Evaluation of an oral bile acid loading test for assessment of liver function in chronic hepatitis A comparison with fasting serum bile acids and i.v. galactose elimination test

2008 
— In 40 patients with histologically verified chronic hepatitis, (chronic persistent hepatitis, n = 13; chronic active hepatitis without, n = 14; or with cirrhosis, n = 13), of viral and autoimmune origin, serum bile acids (SBA) were measured before and during 3 h after oral ingestion of I g chenodeoxycholic acid (CDA). Fasting SBA were elevated in 22 (55%) patients, whereas the CDA loading test was abnormal in 15 (38%) patients and the galactose elimination was prolonged in 16 (40%) patients.
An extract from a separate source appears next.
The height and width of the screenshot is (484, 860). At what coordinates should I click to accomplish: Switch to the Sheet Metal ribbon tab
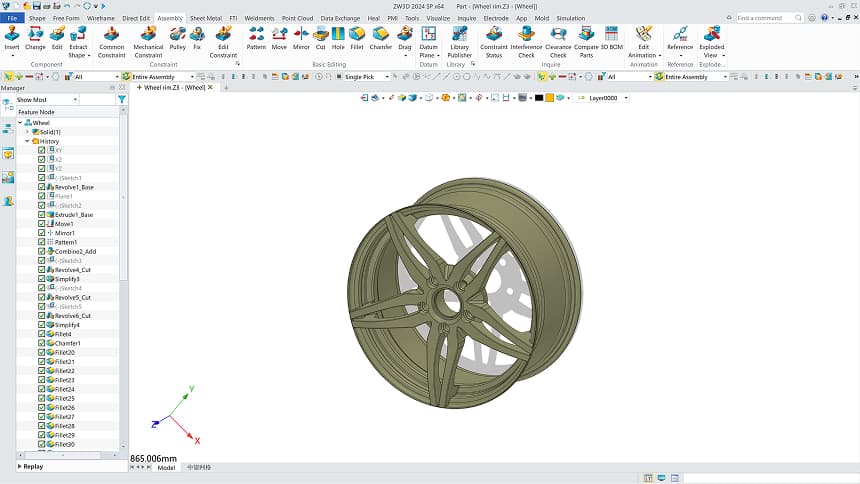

In patients with chronic active hepatitis, 20/27 had elevated SBA either in the fasting state (18/27) or after the CDA loading test (13/27). Normal SBA values were found in 9/13 (70%) patients with chronic persistent hepatitis. Thus, fasting SBA is not sensitive enough to detect mild chronic inflammatory liver disease as chronic persistent hepatitis, but seems to be as sensitive as the galactose elimination or CDA loading tests in detecting potential severe liver disease. Fasting SBA may thus be used as a complement of conventional liver tests in the follow-up of chronic hepatitis as assessment of liver function. An oral CDA loading and an i.v. galactose elimination test add no further information to that given by fasting serum bile acids.